Abstract Hole quality is generally related to the "smoothness" of the wellbore or, sometimes, to wellbore stability. This paper will demonstrate that wellbore spiraling is the primary contributor to poor hole quality and that almost every well contains some degree of spiraling unless specific actions are taken to prevent it. Hole spiraling was first studied by Lubinski et al. in the 1950's, and they described it as a "crooked hole." Although the symptoms have been well recognized in the industry, only recently has a solution been proposed and tried specifically to cure hole spiraling. To implement the concept, two new drilling systems (a steerable motor and a rotary steerable) have been developed. Field data indicate that generating a straighter, high-quality wellbore has improved almost every aspect of drilling. These improvements include lower vibration, better bit life, fewer tool failures, faster drilling, better hole cleaning, lower torque and drag, better logging tool response, and better casing and cement jobs. Several case studies will be discussed to demonstrate the positive economic impact of producing a high-quality wellbore.
Introduction Hole quality can have a profound effect on the total well construction time and cost and sometimes even determine the success of drilling a well. The importance of good borehole quality increases as extended-reach and offshore wells become more common, as they have in recent years. While some hole problems are a function of wellbore stability and must be addressed with proper mud weight, others arise as a result of poor wellbore geometry. For example, how accurately does the borehole itself follow the surveyed path? Does it follow a more or less helical path around the centerline of the planned well trajectory like a spiral? Poor wellbore geometry is an area that is often overlooked, but it is important that the following questions be addressed: Is hole spiraling prevalent? And, if it is, why haven't we known it?
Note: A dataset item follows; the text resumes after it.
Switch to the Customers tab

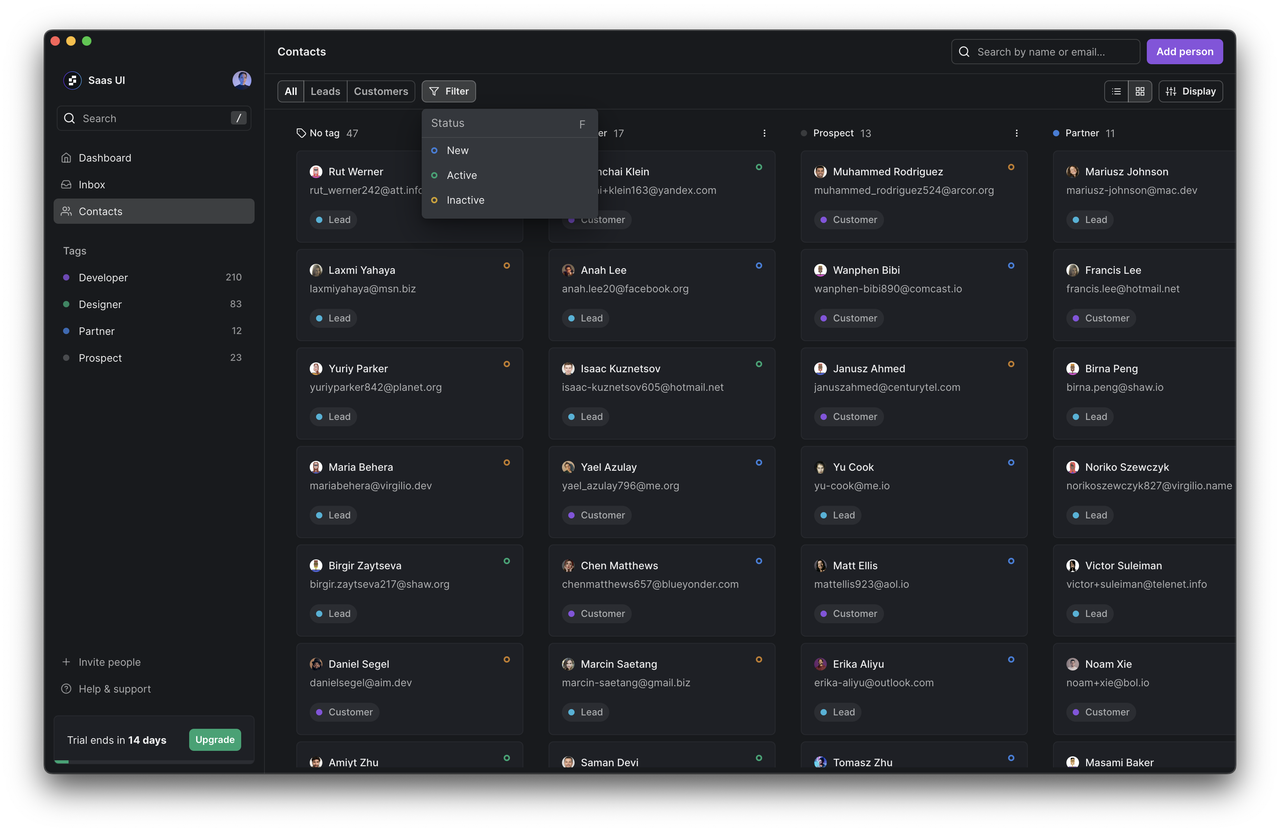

Hole spiraling is not easy to detect because MWD surveys are usually at least 30 ft apart. Because the collars will lie on the low side of the wellbore, the survey data would show very little trajectory variation. However, a sinusoidal form of borehole can be clearly seen by a wireline imaging log (see Fig. 1) or the formation evaluation logging tool data (see Fig. 2). Nieto et al. report that it is quite common to see borehole-induced "sinusoidal" noise on logging tools, especially those relying on contact or proximity to the wellbore wall.
Some pieces of data would indicate that spiraling is prevalent in many wells. One is a study that showed that wells drilled with a new steerable drilling system produced friction factors significantly lower than conventional steerable systems. In some cases the friction factors in open hole and in casing were the same. The authors are not aware of any wells ever drilled that have achieved friction factors as low as these are. This new steerable drilling system employs extended-gauge bits and specially designed mud motors with pin-down connections. This system is run according to proprietary methods to ensure consistent results over many wells. The system is designed to eliminate spiraling, and there is powerful evidence that it does. The fact that low friction factors are unique to wells drilled using this system suggests that most wells drilled conventionally are spiraled to some degree.
Another indication that wells are spiraled in general is the fact that a drill-string is a long slender rod with a bit on the end. Although many directional assemblies have some stabilization that tends to keep the bit closer to center, this stabilization is usually several feet behind the bit, allowing it to wander off center. By comparison, a standard drill bit made for drilling wood or metal has several multiples of the diameter worth of non-cutting gauge protection in the form of helical flutes. For example, a 1/2-in. bit has roughly 3–4 inches of "full-gauge" fluting.